A lot of Mathematica functions that usually operate on lists, are 
defined more generally so as to apply to any compound object. While this 
can be very useful, it can produce weird results such as this. Simply 
restricting your function to operate only on lists is very easy:

geom[list_List] := Apply[Times, list]^(1/Length[list])

This has the useful feature that geom[Sqrt[x y]] will return without 
change. This is generally valuable, because in general the argument 
might resolve to a list later on, for example

geom[x] /. x->{1,2,3}

Numerical calculations often do weird things is they are applied to 
non-numerical data, so it is often useful to require arguments of a 
function to be numeric:

f[x_?NumericQ]:=Module[{x1=N[x]},
doSomething[x1]
];

The reason for applying N (where appropriate) to the input x, is that a 
numerical algorithm may fail, or operate extremely slowly if forced to 
operate on integer data. To see why that is true, try comparing:

Nest[#^2/(1 + #) &, 22, 4]

with

Nest[#^2/(1 + #) &, 22.0, 4]

Again, the function f will return unchanged if applied to other types of 
arguments, which is exactly what is normally required.

In more complicated cases, it is possible to validate the arguments in 
an arbitrary way using a function definition of the form:

f[args]:=Calculation/;test

Where test can perform any calculation on the arguments, and unless it 
returns True, no evaluation will take place.
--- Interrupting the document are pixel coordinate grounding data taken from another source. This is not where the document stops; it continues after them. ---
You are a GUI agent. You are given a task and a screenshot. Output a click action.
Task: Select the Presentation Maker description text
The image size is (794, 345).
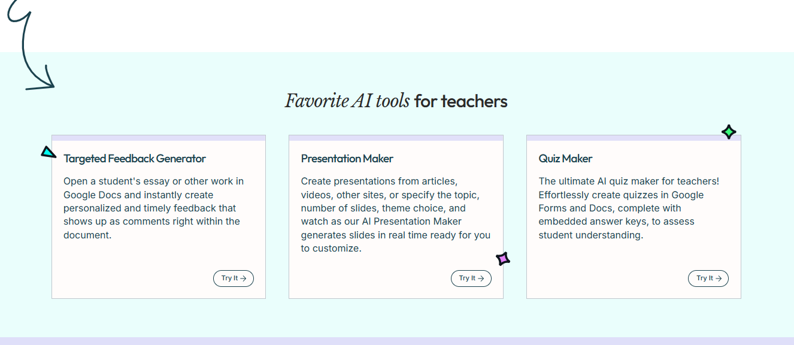tap(396, 214)
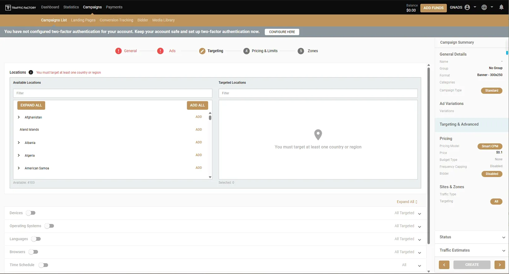Expand the Afghanistan location tree item
This screenshot has height=274, width=509.
pos(19,117)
Another thing that is almost vital, is to place your library of 
functions in its own package, so that only selected symbols are shared 
with 'the outside world', and to define complicated functions using 
Module or Block, to ensure that they don't use global variables.

You don't want to create a function that works in almost all cases, 
except when someone already has a definition for the variable x! The 
automatic colouring is very useful in this regard.